请将下方列表中以含有“Task: Click the 1083 dimension in the kitchen”的一行开头、以含有“Action: click(57, 201)”的一行结尾的部分（首尾两行都包括在内）写成 JSON 字符串数组，每行对应一个字符串，略去空行。

▸ 输入数据:
◆ ◆ ◆ ◆ ◆ ◆ ◆

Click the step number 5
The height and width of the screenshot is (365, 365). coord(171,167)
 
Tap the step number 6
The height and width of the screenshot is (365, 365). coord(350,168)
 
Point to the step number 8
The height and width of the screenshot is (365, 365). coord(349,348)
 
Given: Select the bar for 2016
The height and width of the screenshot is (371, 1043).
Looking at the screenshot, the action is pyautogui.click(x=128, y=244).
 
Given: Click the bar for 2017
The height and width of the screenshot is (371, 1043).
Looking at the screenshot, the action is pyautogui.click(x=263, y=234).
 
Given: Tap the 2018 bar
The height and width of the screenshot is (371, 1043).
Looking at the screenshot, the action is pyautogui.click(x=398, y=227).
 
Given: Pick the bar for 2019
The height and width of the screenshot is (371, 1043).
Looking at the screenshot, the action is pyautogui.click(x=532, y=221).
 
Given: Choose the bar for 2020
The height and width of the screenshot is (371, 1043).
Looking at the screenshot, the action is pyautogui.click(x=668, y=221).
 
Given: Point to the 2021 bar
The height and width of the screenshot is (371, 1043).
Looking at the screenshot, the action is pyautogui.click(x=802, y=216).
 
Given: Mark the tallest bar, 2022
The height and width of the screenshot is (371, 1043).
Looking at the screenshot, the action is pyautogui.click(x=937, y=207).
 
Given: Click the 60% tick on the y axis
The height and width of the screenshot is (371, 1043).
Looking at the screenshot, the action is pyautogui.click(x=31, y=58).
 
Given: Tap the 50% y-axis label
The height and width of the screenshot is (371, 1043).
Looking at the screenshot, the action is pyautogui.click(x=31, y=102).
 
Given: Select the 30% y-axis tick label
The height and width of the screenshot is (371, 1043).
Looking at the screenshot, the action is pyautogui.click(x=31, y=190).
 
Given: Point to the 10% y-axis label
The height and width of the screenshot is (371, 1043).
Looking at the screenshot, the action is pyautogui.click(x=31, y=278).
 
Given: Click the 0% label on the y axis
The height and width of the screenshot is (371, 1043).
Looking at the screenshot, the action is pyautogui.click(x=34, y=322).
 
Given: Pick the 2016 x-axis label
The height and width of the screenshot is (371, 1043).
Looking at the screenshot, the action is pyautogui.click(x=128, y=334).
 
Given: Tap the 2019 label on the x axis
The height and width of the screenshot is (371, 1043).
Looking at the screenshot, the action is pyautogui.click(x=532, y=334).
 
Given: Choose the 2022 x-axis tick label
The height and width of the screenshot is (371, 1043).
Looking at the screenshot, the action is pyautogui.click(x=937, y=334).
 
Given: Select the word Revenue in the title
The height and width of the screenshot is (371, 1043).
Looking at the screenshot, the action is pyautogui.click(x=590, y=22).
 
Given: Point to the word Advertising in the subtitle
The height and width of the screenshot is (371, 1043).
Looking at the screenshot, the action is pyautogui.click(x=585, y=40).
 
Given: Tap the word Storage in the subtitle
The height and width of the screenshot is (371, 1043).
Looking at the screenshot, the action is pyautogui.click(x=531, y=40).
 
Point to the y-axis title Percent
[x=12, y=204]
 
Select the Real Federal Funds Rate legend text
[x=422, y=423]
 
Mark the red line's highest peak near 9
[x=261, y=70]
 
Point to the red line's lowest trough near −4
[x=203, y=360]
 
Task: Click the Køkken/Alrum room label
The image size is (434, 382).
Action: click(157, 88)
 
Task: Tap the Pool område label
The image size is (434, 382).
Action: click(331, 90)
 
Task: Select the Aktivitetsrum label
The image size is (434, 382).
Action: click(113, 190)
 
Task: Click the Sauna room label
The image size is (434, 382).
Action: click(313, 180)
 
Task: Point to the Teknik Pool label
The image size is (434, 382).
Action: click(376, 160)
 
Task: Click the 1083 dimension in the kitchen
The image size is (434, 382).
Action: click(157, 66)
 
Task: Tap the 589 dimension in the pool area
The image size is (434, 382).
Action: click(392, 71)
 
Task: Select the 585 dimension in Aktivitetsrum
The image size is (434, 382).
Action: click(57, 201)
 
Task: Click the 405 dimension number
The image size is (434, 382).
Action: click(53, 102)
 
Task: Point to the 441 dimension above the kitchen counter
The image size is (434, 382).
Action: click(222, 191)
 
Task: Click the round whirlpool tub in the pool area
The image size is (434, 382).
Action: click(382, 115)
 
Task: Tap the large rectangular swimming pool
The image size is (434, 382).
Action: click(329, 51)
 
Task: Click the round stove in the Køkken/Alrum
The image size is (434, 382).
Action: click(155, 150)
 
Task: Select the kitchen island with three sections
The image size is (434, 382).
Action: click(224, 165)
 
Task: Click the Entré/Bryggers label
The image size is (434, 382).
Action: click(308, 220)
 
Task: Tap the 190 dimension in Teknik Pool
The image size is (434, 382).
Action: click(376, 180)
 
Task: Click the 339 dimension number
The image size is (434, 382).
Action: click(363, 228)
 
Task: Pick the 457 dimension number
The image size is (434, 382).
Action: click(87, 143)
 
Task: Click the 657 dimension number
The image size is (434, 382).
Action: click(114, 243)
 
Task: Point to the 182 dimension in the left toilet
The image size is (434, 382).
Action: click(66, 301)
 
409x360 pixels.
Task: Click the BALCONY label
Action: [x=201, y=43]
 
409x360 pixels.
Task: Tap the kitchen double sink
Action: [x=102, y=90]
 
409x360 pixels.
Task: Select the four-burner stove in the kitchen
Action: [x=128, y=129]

◆ ◆ ◆ ◆ ◆ ◆ ◆

▸ 结果:
[
  "Task: Click the 1083 dimension in the kitchen",
  "The image size is (434, 382).",
  "Action: click(157, 66)",
  "Task: Tap the 589 dimension in the pool area",
  "The image size is (434, 382).",
  "Action: click(392, 71)",
  "Task: Select the 585 dimension in Aktivitetsrum",
  "The image size is (434, 382).",
  "Action: click(57, 201)"
]